This all adds another layer to what already is a very compelling game. Darksiders II doesn’t have the most distinctive dungeons or the best-designed baddies ever made. Its story is good, but hardly mind-blowing, and its connecting worlds don’t have the character or varied side-quests of a Zelda. Yet it’s a very hard game to put down. One dungeon seems to lead to the next, and then you’re given a new toy to try out, and then you start wondering whether said toy can open up the blocked chamber you spotted earlier on. It’s beautifully paced, moving from puzzle-solving section to fraught mass battle to platforming sequence so that you’re always kept engaged, and there’s always something new around the corner to keep you hooked. The game just flows.
What’s more, Darksiders II has pinched one of God of War’s best tricks – starting big and only getting bigger. The boss battles you’ll encounter early on are nothing compared to the boss battles you’ll be taking part in later, as the game scales up from simple Zelda-like confrontations to the kind of epic scraps you’d find in Shadow of the Colossus or God of War III.
And it’s all carried by an equally epic presentation. Like Darksiders, Darksiders II has a cartoon, comic-book style, but that description doesn’t really do justice to graphics that remind you at one minute of a Frank Frazetta Conan book cover, the next World of Warcraft and the next Jack Kirby’s work for Marvel. The grand structures, forts and temples are piled high with intricate stonework and lavish detail, and all the characters have weirdly exaggerated features in a way that seems to fit their personality. The score is equally dramatic, and the voice-work is consistently good. Darksiders II might not be innovative or original, but it could never be described as generic.
We Love Darksiders II
By now you’ve probably got the picture: we love Darksiders II. We really do. All the same, it does have a couple of flaws we feel professionally bound to point out. For instance, there are times when the camera simply doesn’t quite work. You can always change the angle with the right thumbstick, but you’ll find moments where the view won’t zoom out far enough, when it jumps when you’re trying to, or when you can’t see the vulnerable point you’re trying to hit on a vast boss monster because the camera won’t put it in view. There’s also a tendency to over-egg some running battles, in the weird belief that if surviving one hugely powerful stone sentinel by the skin of your teeth was fun, then fighting two more straight after must be even more so. It isn’t.
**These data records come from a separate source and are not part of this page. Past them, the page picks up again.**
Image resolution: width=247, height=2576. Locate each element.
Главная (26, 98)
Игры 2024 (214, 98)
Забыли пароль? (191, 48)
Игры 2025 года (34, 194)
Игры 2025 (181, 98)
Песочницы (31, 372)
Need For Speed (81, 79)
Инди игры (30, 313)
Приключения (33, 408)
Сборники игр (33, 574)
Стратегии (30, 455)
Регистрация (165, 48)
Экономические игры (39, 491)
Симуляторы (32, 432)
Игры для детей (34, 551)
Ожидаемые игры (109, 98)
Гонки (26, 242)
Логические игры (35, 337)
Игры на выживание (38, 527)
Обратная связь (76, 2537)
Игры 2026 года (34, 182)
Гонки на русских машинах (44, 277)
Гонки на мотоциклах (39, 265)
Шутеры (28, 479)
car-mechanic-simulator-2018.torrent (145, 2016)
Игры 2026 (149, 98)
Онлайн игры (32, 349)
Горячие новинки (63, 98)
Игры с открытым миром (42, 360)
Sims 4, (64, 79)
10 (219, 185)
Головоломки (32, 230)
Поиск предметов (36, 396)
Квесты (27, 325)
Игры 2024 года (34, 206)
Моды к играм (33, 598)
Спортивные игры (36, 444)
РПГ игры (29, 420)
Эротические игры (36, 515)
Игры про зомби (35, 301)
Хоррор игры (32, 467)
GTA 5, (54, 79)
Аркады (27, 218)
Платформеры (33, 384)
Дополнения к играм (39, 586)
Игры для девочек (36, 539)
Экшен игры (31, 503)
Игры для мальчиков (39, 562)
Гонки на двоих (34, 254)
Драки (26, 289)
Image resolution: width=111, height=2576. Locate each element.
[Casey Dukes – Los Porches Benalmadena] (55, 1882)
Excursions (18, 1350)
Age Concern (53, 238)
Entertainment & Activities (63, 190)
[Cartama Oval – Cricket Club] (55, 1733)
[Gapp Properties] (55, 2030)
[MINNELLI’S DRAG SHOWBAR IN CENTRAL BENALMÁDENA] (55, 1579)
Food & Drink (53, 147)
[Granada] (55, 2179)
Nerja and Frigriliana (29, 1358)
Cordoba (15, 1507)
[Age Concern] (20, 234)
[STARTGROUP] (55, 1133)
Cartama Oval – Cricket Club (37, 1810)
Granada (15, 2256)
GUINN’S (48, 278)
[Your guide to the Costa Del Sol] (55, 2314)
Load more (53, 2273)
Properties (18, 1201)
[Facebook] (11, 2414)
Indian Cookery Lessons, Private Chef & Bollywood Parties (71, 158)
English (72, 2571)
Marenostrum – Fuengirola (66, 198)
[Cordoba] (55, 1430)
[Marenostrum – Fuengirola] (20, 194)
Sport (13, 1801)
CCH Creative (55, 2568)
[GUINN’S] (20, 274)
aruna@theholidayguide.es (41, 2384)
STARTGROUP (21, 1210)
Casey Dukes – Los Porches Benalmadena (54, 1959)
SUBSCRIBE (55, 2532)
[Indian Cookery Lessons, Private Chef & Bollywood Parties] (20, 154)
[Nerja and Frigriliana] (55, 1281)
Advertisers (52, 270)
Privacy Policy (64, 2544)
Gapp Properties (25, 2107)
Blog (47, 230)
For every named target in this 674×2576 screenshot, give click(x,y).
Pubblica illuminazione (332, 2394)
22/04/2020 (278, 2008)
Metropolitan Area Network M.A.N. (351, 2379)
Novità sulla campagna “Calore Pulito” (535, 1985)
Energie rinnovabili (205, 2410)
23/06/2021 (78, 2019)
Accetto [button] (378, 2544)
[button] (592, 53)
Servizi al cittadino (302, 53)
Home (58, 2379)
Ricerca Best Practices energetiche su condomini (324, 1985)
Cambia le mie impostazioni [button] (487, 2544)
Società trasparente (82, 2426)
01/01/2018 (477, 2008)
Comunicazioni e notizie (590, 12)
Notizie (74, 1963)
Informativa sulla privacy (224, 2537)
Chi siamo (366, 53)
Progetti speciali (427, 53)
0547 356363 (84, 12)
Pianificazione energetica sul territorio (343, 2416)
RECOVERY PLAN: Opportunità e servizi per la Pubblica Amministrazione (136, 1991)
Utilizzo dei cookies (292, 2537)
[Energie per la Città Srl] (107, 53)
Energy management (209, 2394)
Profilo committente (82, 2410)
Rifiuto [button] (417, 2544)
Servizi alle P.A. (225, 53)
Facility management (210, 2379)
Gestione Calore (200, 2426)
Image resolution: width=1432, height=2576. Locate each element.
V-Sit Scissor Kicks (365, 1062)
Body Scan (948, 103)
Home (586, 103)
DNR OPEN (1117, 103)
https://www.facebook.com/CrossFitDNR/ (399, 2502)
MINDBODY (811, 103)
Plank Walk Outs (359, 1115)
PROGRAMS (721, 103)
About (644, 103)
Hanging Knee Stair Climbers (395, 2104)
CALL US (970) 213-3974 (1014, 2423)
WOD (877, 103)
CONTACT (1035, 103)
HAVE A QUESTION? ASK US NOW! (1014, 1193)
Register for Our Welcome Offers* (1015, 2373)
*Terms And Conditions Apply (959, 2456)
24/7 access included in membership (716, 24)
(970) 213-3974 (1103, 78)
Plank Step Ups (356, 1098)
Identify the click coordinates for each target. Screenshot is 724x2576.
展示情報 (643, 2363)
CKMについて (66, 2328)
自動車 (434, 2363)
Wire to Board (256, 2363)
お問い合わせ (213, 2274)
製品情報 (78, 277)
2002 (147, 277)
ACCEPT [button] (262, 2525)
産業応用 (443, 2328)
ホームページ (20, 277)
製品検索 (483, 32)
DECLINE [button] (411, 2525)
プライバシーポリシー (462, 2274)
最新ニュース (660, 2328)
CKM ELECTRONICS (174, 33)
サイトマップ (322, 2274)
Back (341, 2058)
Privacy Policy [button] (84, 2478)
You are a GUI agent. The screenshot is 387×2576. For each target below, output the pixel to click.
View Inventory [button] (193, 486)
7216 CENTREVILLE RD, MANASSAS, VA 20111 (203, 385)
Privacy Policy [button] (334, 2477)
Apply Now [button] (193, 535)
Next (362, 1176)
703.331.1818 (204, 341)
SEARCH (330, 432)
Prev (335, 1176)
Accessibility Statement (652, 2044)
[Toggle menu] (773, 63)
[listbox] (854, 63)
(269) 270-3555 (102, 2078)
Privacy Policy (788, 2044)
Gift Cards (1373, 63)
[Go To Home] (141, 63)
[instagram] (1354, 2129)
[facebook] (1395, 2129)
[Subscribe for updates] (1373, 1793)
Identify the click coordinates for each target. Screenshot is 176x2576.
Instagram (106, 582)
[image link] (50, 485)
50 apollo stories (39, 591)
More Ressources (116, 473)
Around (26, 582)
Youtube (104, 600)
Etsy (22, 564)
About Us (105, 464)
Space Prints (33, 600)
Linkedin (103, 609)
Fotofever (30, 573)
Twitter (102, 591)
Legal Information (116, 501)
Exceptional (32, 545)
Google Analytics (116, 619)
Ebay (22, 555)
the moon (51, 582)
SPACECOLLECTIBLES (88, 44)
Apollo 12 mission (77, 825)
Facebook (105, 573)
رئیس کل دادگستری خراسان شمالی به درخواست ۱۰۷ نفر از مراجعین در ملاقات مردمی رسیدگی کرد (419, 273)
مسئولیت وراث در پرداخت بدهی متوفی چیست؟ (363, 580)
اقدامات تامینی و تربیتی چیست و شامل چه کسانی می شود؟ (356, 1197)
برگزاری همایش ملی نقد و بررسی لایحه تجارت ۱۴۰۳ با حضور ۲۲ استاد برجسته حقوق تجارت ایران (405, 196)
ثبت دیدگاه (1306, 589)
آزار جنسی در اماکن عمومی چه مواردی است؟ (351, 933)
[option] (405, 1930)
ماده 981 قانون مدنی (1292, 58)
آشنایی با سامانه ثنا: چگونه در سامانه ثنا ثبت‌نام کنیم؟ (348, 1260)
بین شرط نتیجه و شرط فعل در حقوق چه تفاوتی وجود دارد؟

But then Darksiders II makes up for a lot through sheer generosity. Not only is it packed with features, loot, options, skills and powers, but it’s a big game too, threatening to finish after seven to eight hours, before revealing that – actually – you ain’t seen nothing yet. There are dozens of hidden chests to open and collectibles to discover, and the Diablo-elements should make it more rewarding than most action games if you’d fancy playing through twice. It’s a game you want to last, and one that does.
So Darksiders II isn’t innovative, but so what? If you love classic games, love God of War and love Zelda, then it’s a very easy game to recommend. War turned out to be great, and Death is even better. Frankly, Fury and Strife (we’re guessing nobody wanted to play Famine and Pestilence) can’t come soon enough.
If Darksiders was God of War meets Zelda the sequel is the same with added Diablo and a dash of Prince of Persia. Still, if it’s hardly original, you have to admire the skill with which this cocktail has been mixed, and the enthusiasm evident in every part of the game. Darksiders II sometimes struggles to match its inspirations, but it’s a huge, impressive and always entertaining adventure, and one of the best experiences we’ve had in games this year.